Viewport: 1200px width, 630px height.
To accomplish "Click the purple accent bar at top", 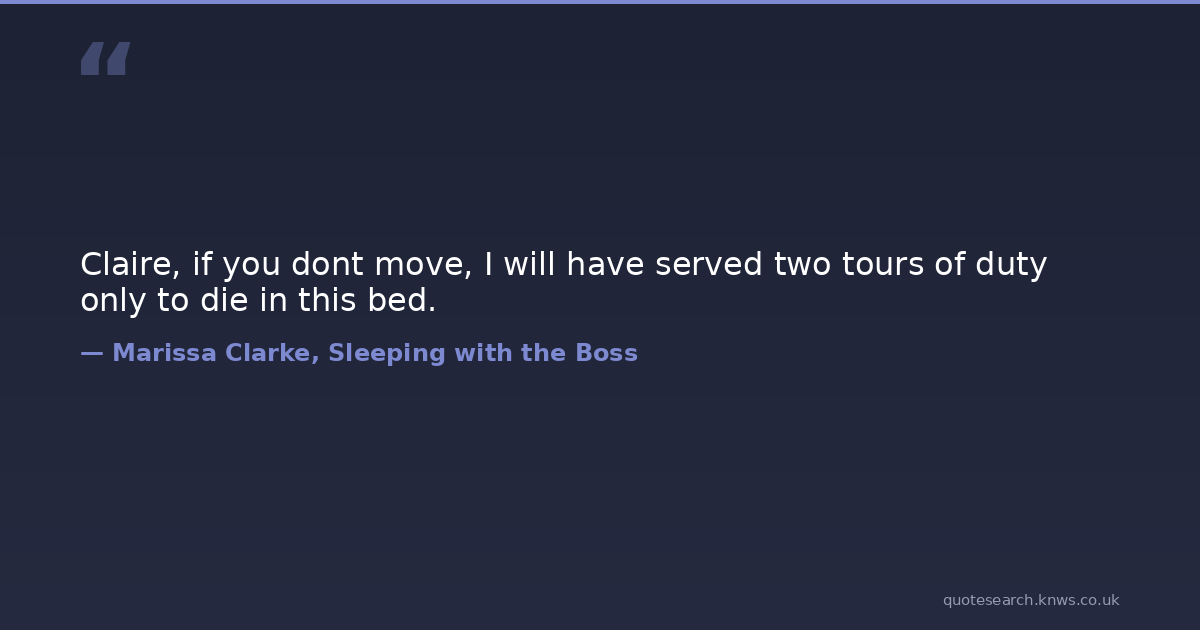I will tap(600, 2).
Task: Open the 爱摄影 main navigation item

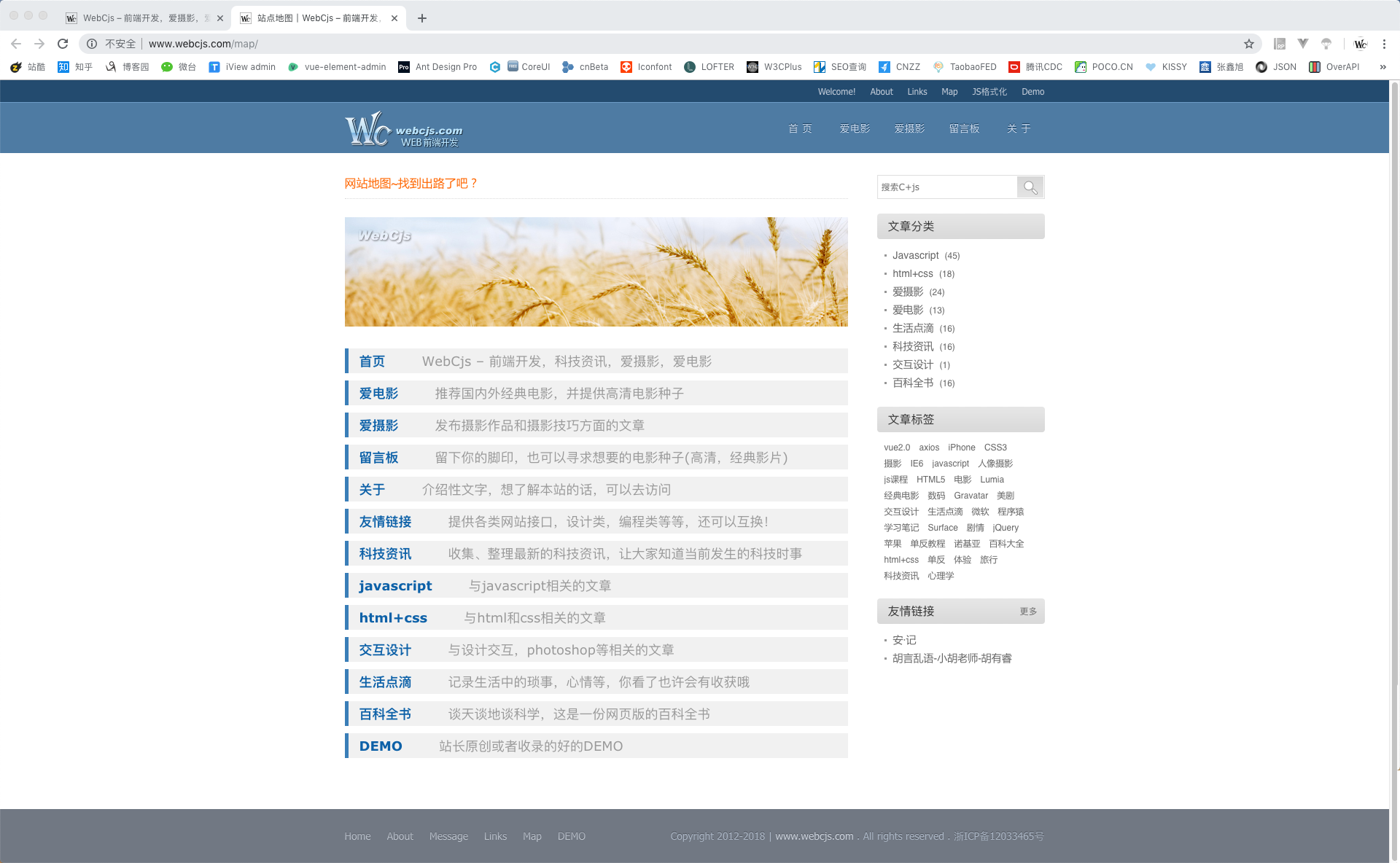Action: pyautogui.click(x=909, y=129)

--

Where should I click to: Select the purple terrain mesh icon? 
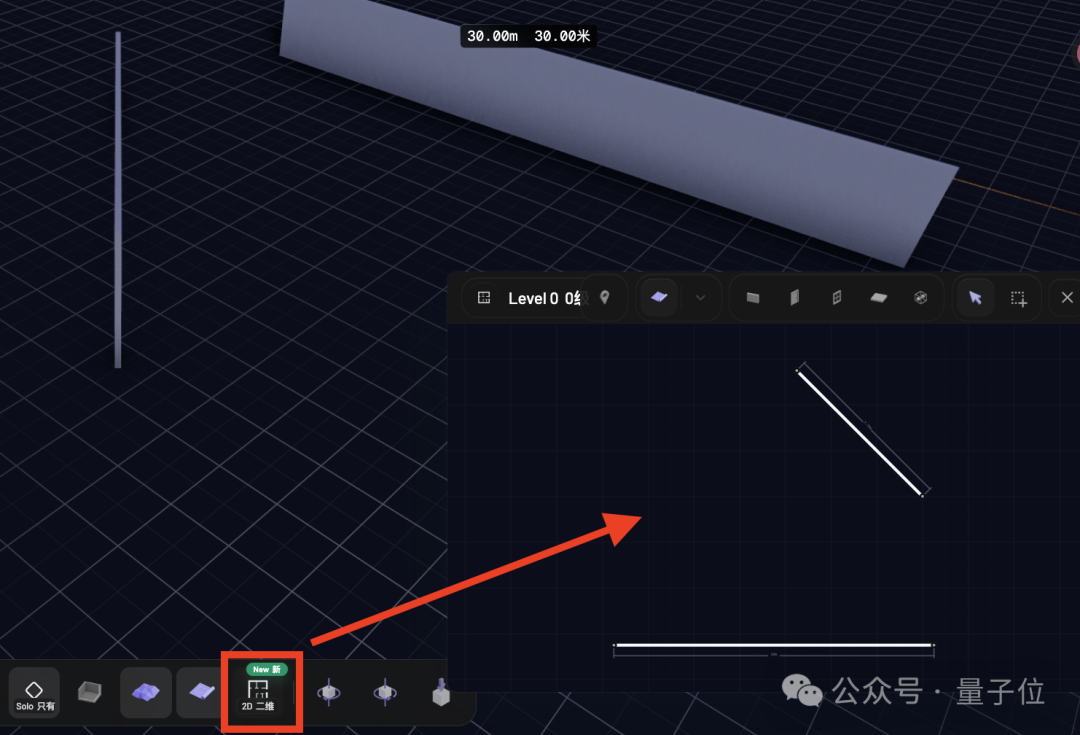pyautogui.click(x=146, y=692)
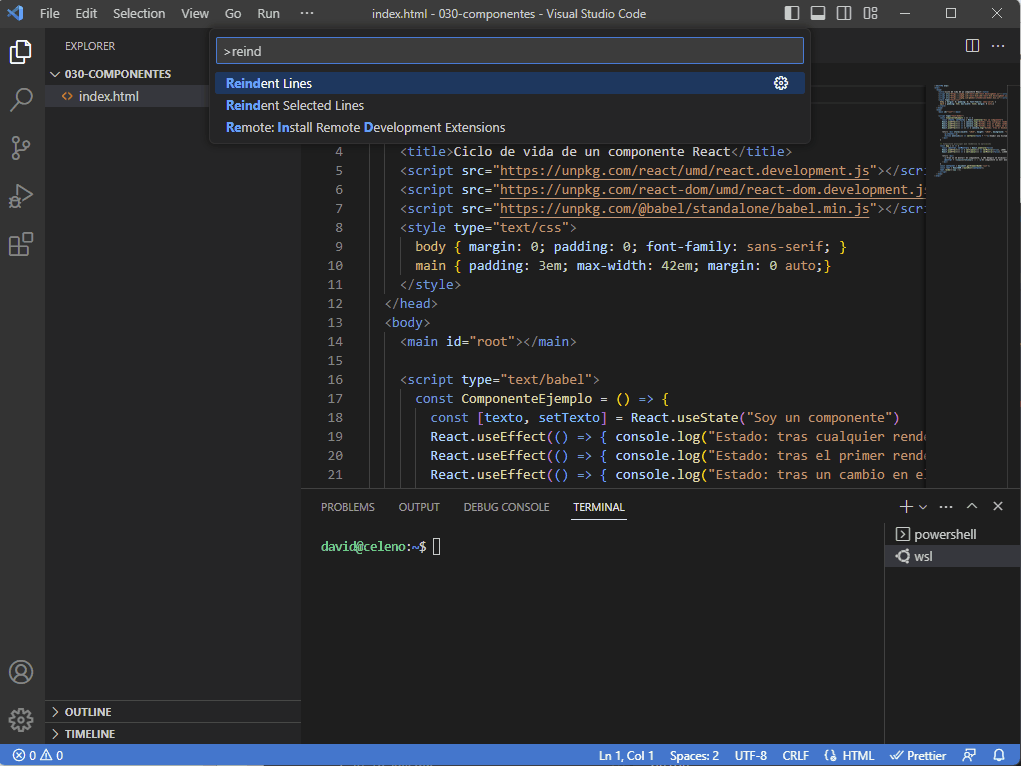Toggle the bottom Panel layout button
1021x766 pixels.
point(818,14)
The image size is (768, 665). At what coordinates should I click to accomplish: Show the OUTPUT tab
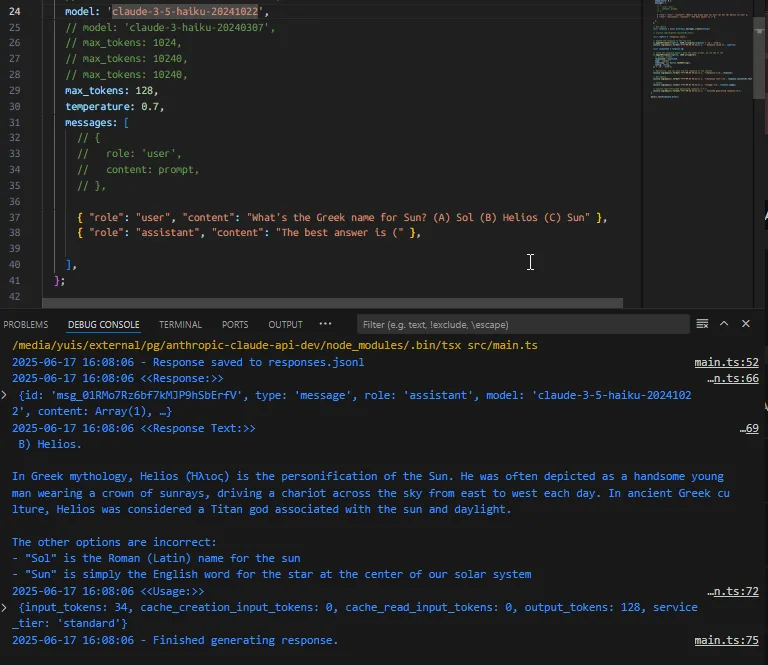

---

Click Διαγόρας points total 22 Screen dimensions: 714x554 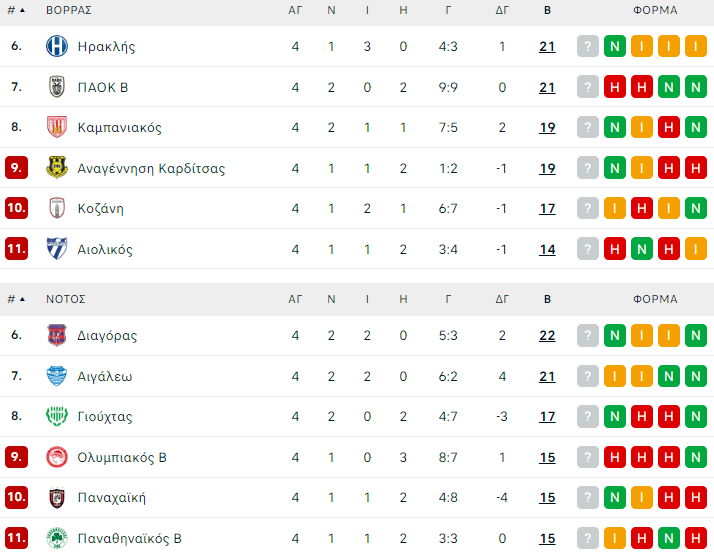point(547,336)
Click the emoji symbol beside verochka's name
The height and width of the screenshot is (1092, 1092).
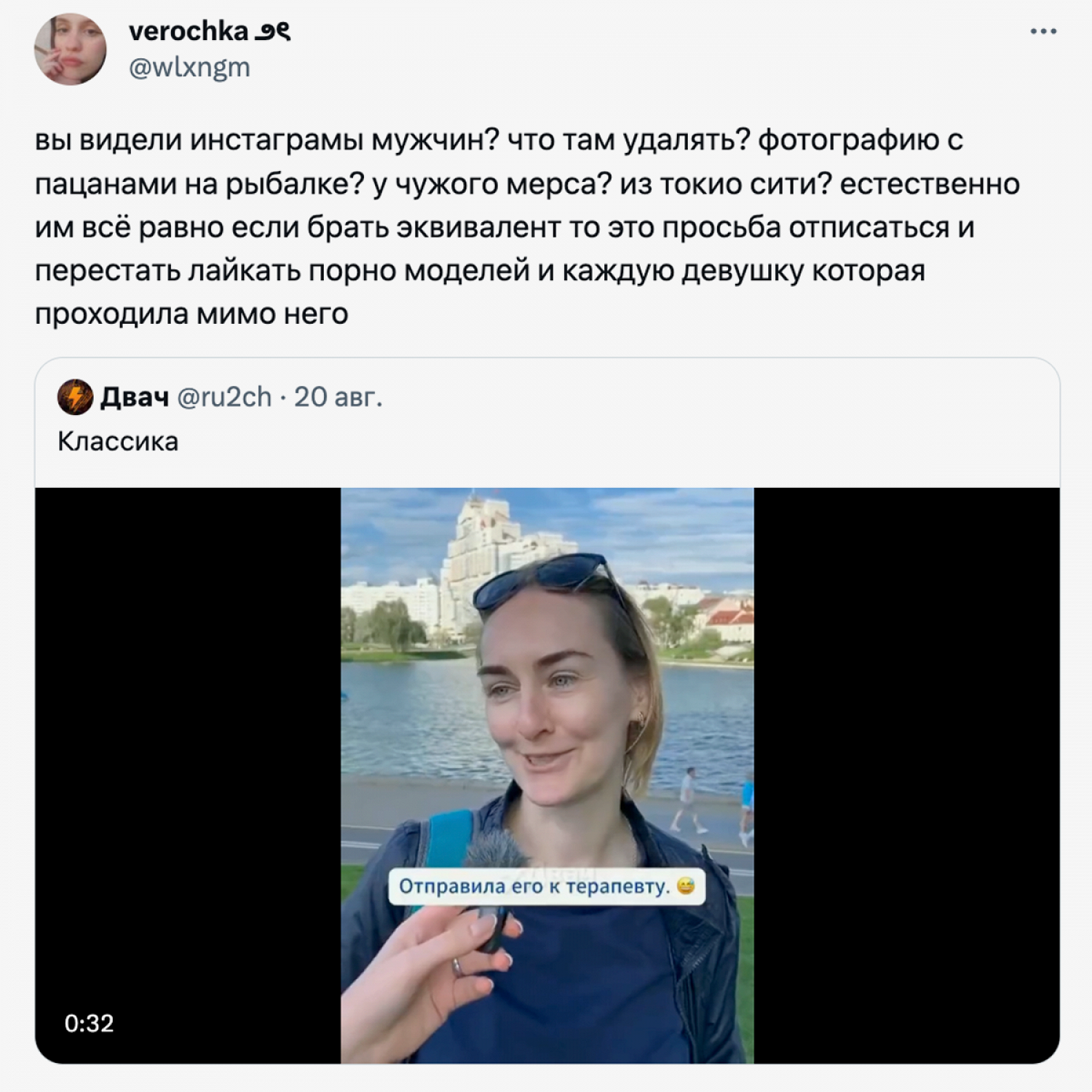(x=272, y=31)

What the task asks – In the listing above, find the line containing "Where should I" and the line containing "The image size". Print those two lines and every line between them exactly, with no pictures.

Result of this exercise –
Where should I click to: Select the purple terrain mesh icon? 
pyautogui.click(x=146, y=692)
Toggle the bottom Panel layout button
1021x766 pixels.
point(818,14)
The image size is (768, 665). At what coordinates should I click to accomplish: Show the OUTPUT tab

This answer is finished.